Un altro possibile approccio è far valere la simulazione o nullità del trust. Se si dimostra che il trust era un “sham trust”, ossia che le parti non volevano davvero produrre una segregazione patrimoniale ma hanno finto di trasferire i beni mantenendone la disponibilità, allora il trust può essere dichiarato nullo (per simulazione o per difetto di causa) ab origine. In tal caso i beni restano proprietà del disponente e risultano aggredibili dai creditori erga omnes. La prova della simulazione è però notoriamente difficile per un terzo estraneo, a meno di indizi clamorosi (es. atto istitutivo privo di causa reale, trustee mero prestanome, disponente che continua a utilizzare i beni esattamente come prima, ecc.) . La Cassazione penale – in un caso paradigmatico – ha definito negozio giuridico simulato il “trust autodestinato” in cui “il disponente mantiene il controllo del fondo oppure ne può disporre come cosa propria”, affermando che tale trust costituisce un mezzo fraudolento verso i creditori . (Si tratta del principio affermato da Cass. pen. n. 13844/2024, vedi infra). Anche se formulata in sede penale, questa posizione riflette un criterio utilizzabile in sede civile: un trust in cui il disponente resta il dominus effettivo dei beni è nullo o quantomeno inesistente agli effetti giuridici . In concreto, le azioni di nullità/simulazione pura in ambito civile sono meno frequenti della revocatoria, perché richiedono soglie probatorie elevate e perché spesso i trust, pur essendo abusivi, sono formalmente dotati di una causa dichiarata (es. “tutela dei figli”) che rende arduo dimostrarne la totale fittizietà.

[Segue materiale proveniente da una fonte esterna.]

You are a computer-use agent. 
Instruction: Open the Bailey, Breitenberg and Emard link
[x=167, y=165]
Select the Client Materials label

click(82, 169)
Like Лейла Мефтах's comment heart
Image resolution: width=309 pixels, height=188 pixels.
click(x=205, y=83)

Infine, va menzionato l’art. 2645-ter c.c., introdotto nel 2006, che consente di trascrivere formalmente nei registri immobiliari un vincolo di destinazione su beni immobili o mobili registrati, per la durata massima di 90 anni o vita del beneficiario, a scopi meritevoli di tutela (es. disabili, pubblica utilità). Questo istituto interno è affine al trust (segrega il bene destinandolo a uno scopo), ma non prevede trasferimento a un trustee: il bene rimane in proprietà al disponente seppur “vincolato” allo scopo. Il vincolo ex 2645-ter, se utilizzato correttamente, offre una protezione simile per finalità specifiche, ma ovviamente anch’esso sarebbe soggetto a revocatoria o contestazioni se abusato per sottrarre beni ai creditori in frode.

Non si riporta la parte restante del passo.